Comment et pour quelles raisons le régime soviétique a‑t-il procédé à l’uniformisation d’un champ culturel au départ marqué par tant de diversité ? La majorité des réponses apportées à cette question montrent l’importance de l’idéologie dans ce processus. Qualifiée de communiste ou de marxiste-léniniste, ses fondements essentialistes, ainsi que ses aménagements en vue de gérer les questions ethniques au sein des républiques restent à étudier dans le domaine théâtral.

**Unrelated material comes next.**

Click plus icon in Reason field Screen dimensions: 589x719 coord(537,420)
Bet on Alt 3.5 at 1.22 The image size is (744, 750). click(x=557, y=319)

L’étude de l’histoire du théâtre en Biélorussie dans les années 1920, et dans ses relations aux autres théâtres de la région occidentale de l’ancien espace soviétique- surtout russe, ukrainien et juif 1, apporte un nouvel éclairage à la construction du théâtre soviétique. De nouvelles figures de praticiens indéniablement liées à l’histoire du théâtre russe apparaissent, mais dont l’étude révèle des problématiques que l’histoire officielle s’était efforcée d’éluder. C’est par exemple le cas du metteur en scène, acteur et pédagogue Valentin Smychliaev (1891 – 1936), dont l’espace de pratique théâtrale s’étend sur au moins trois anciennes républiques soviétiques (Russie, Biélorussie et Ukraine).